Seven Colored Earths, Mauritius

The Seven Colored Earths, Mauritius are a strange geological formation near the village of Chamarel in the southwestern part of the island.  The relatively small area of sand dunes is covered in surreal stripes of blue, yellow, purple, red, brown, green and violet.  Despite heavy tropical rains in the area, the multi-hued dunes do not appear to erode.  And if you take even a small handful of different colored sands and mix them together, they will naturally separate into a colored spectrum!

So where do these sands come from and of what material are they made?  According to this sign and to Wiki, “The sands have formed from the decomposition of volcanic rock (basalt) gullies into clay.”  These basalt sands are then “further transformed into ferralitic soil.”

So where do the colors come from?  “…The two main elements of the resulting soil, iron and aluminium, are responsible for red/anthracite and blue/purplish colours respectively.

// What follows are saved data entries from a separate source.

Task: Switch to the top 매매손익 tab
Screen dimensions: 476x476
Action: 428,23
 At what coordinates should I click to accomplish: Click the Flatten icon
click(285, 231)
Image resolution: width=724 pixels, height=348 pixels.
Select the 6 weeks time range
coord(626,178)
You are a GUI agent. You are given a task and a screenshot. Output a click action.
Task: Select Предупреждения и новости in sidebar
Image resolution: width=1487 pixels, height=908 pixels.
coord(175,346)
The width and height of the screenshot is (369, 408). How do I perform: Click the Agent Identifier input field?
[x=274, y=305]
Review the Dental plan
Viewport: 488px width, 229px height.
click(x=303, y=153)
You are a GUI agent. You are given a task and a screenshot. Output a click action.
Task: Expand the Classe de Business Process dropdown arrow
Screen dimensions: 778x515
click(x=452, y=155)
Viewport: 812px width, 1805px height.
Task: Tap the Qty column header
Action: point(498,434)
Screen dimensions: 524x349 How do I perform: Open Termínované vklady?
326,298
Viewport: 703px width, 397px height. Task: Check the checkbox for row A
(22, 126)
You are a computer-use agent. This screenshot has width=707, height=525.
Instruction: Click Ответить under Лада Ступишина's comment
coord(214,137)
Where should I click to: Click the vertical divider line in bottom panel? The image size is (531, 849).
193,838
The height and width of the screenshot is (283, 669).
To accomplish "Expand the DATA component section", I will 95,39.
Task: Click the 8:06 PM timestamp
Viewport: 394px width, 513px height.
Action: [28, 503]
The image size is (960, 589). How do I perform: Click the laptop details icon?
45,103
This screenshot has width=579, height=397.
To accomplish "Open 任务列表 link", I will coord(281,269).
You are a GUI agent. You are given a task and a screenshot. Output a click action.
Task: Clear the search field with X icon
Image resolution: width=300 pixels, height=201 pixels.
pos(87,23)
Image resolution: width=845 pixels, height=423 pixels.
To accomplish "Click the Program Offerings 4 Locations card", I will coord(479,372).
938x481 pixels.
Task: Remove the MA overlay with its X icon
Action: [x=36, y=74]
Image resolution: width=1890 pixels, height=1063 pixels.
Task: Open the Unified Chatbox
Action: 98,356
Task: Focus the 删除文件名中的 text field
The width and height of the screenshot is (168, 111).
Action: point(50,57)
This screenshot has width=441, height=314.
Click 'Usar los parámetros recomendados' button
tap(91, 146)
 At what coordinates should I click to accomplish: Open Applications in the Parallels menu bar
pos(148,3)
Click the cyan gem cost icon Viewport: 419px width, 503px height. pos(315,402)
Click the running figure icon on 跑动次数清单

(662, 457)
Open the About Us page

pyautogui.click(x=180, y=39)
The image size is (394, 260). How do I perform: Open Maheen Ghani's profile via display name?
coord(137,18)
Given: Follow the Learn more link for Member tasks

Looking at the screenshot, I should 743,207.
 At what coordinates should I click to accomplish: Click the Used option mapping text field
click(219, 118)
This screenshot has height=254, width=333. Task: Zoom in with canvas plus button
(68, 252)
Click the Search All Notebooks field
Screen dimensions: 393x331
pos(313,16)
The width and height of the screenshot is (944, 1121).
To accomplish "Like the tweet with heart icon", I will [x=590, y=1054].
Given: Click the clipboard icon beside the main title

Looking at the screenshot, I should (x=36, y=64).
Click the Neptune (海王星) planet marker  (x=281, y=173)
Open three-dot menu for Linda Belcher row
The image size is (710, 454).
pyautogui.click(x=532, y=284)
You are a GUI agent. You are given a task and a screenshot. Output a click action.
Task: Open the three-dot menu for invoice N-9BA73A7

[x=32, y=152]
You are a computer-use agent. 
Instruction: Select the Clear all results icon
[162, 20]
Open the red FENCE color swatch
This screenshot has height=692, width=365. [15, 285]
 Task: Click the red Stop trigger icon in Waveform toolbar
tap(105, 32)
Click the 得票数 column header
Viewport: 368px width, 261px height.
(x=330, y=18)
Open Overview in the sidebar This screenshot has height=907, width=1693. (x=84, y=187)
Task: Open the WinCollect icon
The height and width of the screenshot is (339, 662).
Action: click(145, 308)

The different shades of colour are believed to be a consequence of the molten volcanic rock cooling down at different external temperatures (hence rates)…”

And lastly, why do the sands separate automatically into a colored spectrum?  “…the causes of their consistent spontaneous separation are yet to be fully clarified.”

 

Have you been to the Seven Colored Earths, Mauritius?  Have any tips?  Share in the comments!

 

 Photo Credits:

Photo 1: travelise.com

Photo 2 and 4:  Wikimedia

Photo 3 and 5: amusingplanet.com

Photo 6: environmentalgraffiti.com

 

 

 

Post by Anis Salvesen.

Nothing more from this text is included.